A ordem em que se encontram os escritos da Bíblia não é a ordem em que foram compostos. Gênesis não foi o primeiro a ser escrito, nem o Apocalipse foi o último. Encontram-se ordenados segundo temas e gêneros literários - todos os históricos juntos, os profetas juntos, etc. Exceto o bloco que vai de Gênesis a Reis, a ordem dos escritos do Antigo Testamento pode variar de uma Bíblia para outra. Isto se deve ao fato de que a sequencia é diferente na versão hebraica e na grega (e latina). "Gênesis" (a primeira palavra deste livro, em grego, significa "origem, início"; (em hebraico é bereshit) não era o título do primeiro escrito que encontramos na Bíblia, nem "Evangelho segundo Mateus" era o título do primeiro Evangelho que encontramos no Novo Testamento. Original era somente o texto. Os títulos foram colocados mais tarde por razões práticas, para distinguir um escrito de outro.

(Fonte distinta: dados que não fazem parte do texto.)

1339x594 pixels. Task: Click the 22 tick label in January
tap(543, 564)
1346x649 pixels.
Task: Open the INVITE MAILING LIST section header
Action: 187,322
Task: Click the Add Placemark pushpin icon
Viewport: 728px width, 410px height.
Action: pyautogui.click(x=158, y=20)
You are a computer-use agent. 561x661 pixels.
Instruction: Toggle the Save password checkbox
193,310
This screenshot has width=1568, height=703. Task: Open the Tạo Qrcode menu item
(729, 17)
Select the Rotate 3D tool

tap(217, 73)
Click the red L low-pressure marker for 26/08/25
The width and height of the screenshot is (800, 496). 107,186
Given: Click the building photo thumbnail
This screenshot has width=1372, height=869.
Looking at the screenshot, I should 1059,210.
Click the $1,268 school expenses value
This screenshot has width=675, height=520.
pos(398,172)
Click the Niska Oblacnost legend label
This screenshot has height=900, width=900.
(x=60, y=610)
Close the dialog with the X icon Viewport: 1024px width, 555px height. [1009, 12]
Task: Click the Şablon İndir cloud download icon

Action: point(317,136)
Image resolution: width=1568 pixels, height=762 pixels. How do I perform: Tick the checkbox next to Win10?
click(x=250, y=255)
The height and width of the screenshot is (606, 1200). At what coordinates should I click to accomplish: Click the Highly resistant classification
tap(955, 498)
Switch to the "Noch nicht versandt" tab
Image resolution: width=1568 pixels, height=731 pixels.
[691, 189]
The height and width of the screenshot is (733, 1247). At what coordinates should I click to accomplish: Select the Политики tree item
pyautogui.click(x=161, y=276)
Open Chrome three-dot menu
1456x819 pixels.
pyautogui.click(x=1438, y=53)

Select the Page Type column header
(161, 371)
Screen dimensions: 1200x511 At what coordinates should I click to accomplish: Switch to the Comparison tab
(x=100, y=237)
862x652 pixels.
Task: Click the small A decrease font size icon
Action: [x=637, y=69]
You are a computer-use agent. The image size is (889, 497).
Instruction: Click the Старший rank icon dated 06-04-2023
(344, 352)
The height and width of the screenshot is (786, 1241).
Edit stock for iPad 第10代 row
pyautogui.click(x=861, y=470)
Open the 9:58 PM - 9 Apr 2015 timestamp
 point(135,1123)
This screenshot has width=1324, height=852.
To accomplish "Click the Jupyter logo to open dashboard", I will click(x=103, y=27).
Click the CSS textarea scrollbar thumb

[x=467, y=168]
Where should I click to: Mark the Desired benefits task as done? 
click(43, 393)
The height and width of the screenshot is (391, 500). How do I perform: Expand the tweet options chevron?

Nenhum dos escritos da Bíblia estava originalmente dividido em capítulos e versículos. Os subtítulos que encontramos (e que variam de uma Bíblia a outra) tampouco são originais. Ocasionalmente, são equívocos: a parábola conhecida como "do filho pródigo" (Lc 15,11ss) não se centra no filho, mas no pai misericordioso, portanto, deveria ser intitulada "parábola do pai misericordioso"- além do que a parábola fala também do outro filho que ficou em casa.  Vista do lado de Deus, a Bíblia apresenta a história das ações de Deus na história dos homens, desde as origens até sua expressão definitiva em Jesus Cristo, e projetando-se para o futuro. Vista do lado dos homens, a Bíblia inclui experiências pessoais de muitos indivíduos, seu diálogo com Deus, suas atitudes de obediência ou de infidelidade, suas reflexões e sua sabedoria. Em outras palavras, levando em conta os diversos gêneros literários que encontramos na Bíblia e o fato de que ela abarca mais de um milênio de história, vem a ser a história singular, sempre atual (pois se fazem as mesmas perguntas, e se apresentam as mesmas atitudes humanas) do diálogo entre Deus e os homens, dos chamados de Deus e das sucessivas respostas dos homens. Os diversos personagens encarnam atitudes humanas que frequentemente são representativas e expoentes das pessoas de hoje.
 
O Cânon bíblico
A palavra "cânon" vem do grego; designava uma vara para medir. Por extensão, significava também regra ou norma (cf. 2Cor10,13.15.16; Gl 6,16). Este termo era usado para referir-se aos critérios e às regras literárias ou artísticas, por exemplo. O cristianismo adotou este termo para referir-se à coleção de escritos que considerava inspirados por Deus e que, como conjunto, constituíam a regra ou norma para a fé e para a vida do crente. O termo "cânon" foi usado, então, para designar a coleção de escritos "inspirados" e para sublinhar seu caráter normativo, quer dizer, de regra ou de norma de vida.
 
Diferença entre a Bíblia Católica e a protestante
A diferença entre a Bíblia católica e a protestante gira em torno da lista de livros judaicos pelos quais se regem. Os católicos regem-se pela lista da LXX, que é a mesma que a Vulgata, portanto, incluem como canônicos os sete escritos chamados deuterocanônicos. Este são Tobias, Judite, Sirácida (Eclesiástico), Sabedoria, Baruc e 1 e 2 Macabeus, além dos acréscimos em grego a Ester e a Daniel. Os protestantes regem-se pela lista da Bíblia hebraica, que não inclui os deuterocanônicos. Esta é a diferença substancial entre a Bíblia católica e a protestante. Além disso, tem a questão da tradução, que eles têm uma forma “diferente”, uso de determinadas palavras em algum contexto específico. Também com relação a notas de rodapé, na tradução deles não constam comentários críticos.